= About this task =
This exercise calls for an exact transcription. Set down every record below.

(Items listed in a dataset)
☆ ☆ ☆ ☆
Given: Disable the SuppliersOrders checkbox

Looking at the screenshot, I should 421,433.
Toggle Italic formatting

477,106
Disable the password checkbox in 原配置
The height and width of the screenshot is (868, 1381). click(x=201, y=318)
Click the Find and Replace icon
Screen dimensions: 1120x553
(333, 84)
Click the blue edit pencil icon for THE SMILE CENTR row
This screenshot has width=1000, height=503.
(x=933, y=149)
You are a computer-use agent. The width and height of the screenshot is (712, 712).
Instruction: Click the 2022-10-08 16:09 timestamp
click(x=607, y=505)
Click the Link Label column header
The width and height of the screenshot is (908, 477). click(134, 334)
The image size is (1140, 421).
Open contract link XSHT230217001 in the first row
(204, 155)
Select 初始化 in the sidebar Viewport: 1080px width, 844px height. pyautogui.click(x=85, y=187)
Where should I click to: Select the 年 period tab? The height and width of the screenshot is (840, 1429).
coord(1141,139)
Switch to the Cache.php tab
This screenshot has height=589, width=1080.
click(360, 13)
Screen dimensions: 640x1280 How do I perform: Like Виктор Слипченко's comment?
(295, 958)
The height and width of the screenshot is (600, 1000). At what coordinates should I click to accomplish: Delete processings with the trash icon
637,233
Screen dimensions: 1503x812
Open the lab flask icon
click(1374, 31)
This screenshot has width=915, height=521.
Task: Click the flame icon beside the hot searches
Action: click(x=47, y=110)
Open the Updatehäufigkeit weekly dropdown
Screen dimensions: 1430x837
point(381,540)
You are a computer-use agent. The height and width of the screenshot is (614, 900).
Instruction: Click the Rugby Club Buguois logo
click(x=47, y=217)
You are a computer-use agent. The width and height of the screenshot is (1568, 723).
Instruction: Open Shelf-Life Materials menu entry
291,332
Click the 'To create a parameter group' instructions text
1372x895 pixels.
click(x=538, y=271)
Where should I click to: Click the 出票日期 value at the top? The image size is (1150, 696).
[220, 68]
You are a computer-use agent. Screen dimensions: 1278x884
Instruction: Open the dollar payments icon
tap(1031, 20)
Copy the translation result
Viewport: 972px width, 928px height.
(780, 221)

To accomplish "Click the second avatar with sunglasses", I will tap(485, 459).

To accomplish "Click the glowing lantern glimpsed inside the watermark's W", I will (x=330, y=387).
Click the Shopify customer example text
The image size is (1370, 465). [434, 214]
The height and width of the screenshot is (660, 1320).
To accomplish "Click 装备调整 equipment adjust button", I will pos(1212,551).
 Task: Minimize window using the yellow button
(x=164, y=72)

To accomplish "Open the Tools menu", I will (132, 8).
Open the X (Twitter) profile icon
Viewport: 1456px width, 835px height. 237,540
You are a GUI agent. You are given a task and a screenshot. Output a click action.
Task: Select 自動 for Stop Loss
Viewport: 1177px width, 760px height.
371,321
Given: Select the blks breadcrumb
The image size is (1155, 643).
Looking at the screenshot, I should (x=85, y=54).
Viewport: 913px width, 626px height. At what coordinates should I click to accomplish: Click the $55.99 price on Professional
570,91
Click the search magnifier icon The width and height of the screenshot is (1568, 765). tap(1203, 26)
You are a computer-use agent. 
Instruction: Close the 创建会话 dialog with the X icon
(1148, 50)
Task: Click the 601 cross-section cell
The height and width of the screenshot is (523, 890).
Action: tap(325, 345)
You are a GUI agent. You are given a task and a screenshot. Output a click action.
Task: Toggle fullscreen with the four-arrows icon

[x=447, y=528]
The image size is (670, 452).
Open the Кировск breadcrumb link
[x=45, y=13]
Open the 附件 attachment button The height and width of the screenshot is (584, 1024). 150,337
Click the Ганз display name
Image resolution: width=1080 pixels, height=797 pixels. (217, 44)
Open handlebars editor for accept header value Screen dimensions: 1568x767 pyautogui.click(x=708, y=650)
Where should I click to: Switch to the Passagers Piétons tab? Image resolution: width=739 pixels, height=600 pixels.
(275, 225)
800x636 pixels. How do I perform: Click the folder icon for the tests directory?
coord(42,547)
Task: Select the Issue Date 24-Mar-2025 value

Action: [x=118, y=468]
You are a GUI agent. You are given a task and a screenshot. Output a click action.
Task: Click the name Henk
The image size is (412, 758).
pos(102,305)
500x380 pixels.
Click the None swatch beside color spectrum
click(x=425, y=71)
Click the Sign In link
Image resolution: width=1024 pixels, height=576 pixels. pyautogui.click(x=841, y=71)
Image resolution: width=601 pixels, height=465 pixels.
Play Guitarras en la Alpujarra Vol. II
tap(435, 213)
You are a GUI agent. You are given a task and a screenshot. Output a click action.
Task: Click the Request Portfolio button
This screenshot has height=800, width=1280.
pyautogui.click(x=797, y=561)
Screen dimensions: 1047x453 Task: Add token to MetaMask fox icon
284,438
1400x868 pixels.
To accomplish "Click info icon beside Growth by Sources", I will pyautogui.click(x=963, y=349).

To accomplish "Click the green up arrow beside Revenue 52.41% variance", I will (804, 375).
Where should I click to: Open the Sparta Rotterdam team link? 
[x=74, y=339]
☆ ☆ ☆ ☆
= Your response =
Given: Disable the SuppliersOrders checkbox

Looking at the screenshot, I should 421,433.
Toggle Italic formatting

477,106
Disable the password checkbox in 原配置
The height and width of the screenshot is (868, 1381). click(x=201, y=318)
Click the Find and Replace icon
Screen dimensions: 1120x553
(333, 84)
Click the blue edit pencil icon for THE SMILE CENTR row
This screenshot has width=1000, height=503.
(x=933, y=149)
You are a computer-use agent. The width and height of the screenshot is (712, 712).
Instruction: Click the 2022-10-08 16:09 timestamp
click(x=607, y=505)
Click the Link Label column header
The width and height of the screenshot is (908, 477). click(134, 334)
The image size is (1140, 421).
Open contract link XSHT230217001 in the first row
(204, 155)
Select 初始化 in the sidebar Viewport: 1080px width, 844px height. pyautogui.click(x=85, y=187)
Where should I click to: Select the 年 period tab? The height and width of the screenshot is (840, 1429).
coord(1141,139)
Switch to the Cache.php tab
This screenshot has height=589, width=1080.
click(360, 13)
Screen dimensions: 640x1280 How do I perform: Like Виктор Слипченко's comment?
(295, 958)
The height and width of the screenshot is (600, 1000). At what coordinates should I click to accomplish: Delete processings with the trash icon
637,233
Screen dimensions: 1503x812
Open the lab flask icon
click(1374, 31)
This screenshot has width=915, height=521.
Task: Click the flame icon beside the hot searches
Action: click(x=47, y=110)
Open the Updatehäufigkeit weekly dropdown
Screen dimensions: 1430x837
point(381,540)
You are a computer-use agent. The height and width of the screenshot is (614, 900).
Instruction: Click the Rugby Club Buguois logo
click(x=47, y=217)
You are a computer-use agent. The width and height of the screenshot is (1568, 723).
Instruction: Open Shelf-Life Materials menu entry
291,332
Click the 'To create a parameter group' instructions text
1372x895 pixels.
click(x=538, y=271)
Where should I click to: Click the 出票日期 value at the top? The image size is (1150, 696).
[220, 68]
You are a computer-use agent. Screen dimensions: 1278x884
Instruction: Open the dollar payments icon
tap(1031, 20)
Copy the translation result
Viewport: 972px width, 928px height.
(780, 221)

To accomplish "Click the second avatar with sunglasses", I will tap(485, 459).

To accomplish "Click the glowing lantern glimpsed inside the watermark's W", I will (x=330, y=387).
Click the Shopify customer example text
The image size is (1370, 465). [434, 214]
The height and width of the screenshot is (660, 1320).
To accomplish "Click 装备调整 equipment adjust button", I will pos(1212,551).
 Task: Minimize window using the yellow button
(x=164, y=72)

To accomplish "Open the Tools menu", I will (132, 8).
Open the X (Twitter) profile icon
Viewport: 1456px width, 835px height. 237,540
You are a GUI agent. You are given a task and a screenshot. Output a click action.
Task: Select 自動 for Stop Loss
Viewport: 1177px width, 760px height.
371,321
Given: Select the blks breadcrumb
The image size is (1155, 643).
Looking at the screenshot, I should (x=85, y=54).
Viewport: 913px width, 626px height. At what coordinates should I click to accomplish: Click the $55.99 price on Professional
570,91
Click the search magnifier icon The width and height of the screenshot is (1568, 765). tap(1203, 26)
You are a computer-use agent. 
Instruction: Close the 创建会话 dialog with the X icon
(1148, 50)
Task: Click the 601 cross-section cell
The height and width of the screenshot is (523, 890).
Action: tap(325, 345)
You are a GUI agent. You are given a task and a screenshot. Output a click action.
Task: Toggle fullscreen with the four-arrows icon

[x=447, y=528]
The image size is (670, 452).
Open the Кировск breadcrumb link
[x=45, y=13]
Open the 附件 attachment button The height and width of the screenshot is (584, 1024). 150,337
Click the Ганз display name
Image resolution: width=1080 pixels, height=797 pixels. (217, 44)
Open handlebars editor for accept header value Screen dimensions: 1568x767 pyautogui.click(x=708, y=650)
Where should I click to: Switch to the Passagers Piétons tab? Image resolution: width=739 pixels, height=600 pixels.
(275, 225)
800x636 pixels. How do I perform: Click the folder icon for the tests directory?
coord(42,547)
Task: Select the Issue Date 24-Mar-2025 value

Action: [x=118, y=468]
You are a GUI agent. You are given a task and a screenshot. Output a click action.
Task: Click the name Henk
The image size is (412, 758).
pos(102,305)
500x380 pixels.
Click the None swatch beside color spectrum
click(x=425, y=71)
Click the Sign In link
Image resolution: width=1024 pixels, height=576 pixels. pyautogui.click(x=841, y=71)
Image resolution: width=601 pixels, height=465 pixels.
Play Guitarras en la Alpujarra Vol. II
tap(435, 213)
You are a GUI agent. You are given a task and a screenshot. Output a click action.
Task: Click the Request Portfolio button
This screenshot has height=800, width=1280.
pyautogui.click(x=797, y=561)
Screen dimensions: 1047x453 Task: Add token to MetaMask fox icon
284,438
1400x868 pixels.
To accomplish "Click info icon beside Growth by Sources", I will pyautogui.click(x=963, y=349).

To accomplish "Click the green up arrow beside Revenue 52.41% variance", I will (804, 375).
Where should I click to: Open the Sparta Rotterdam team link? 
[x=74, y=339]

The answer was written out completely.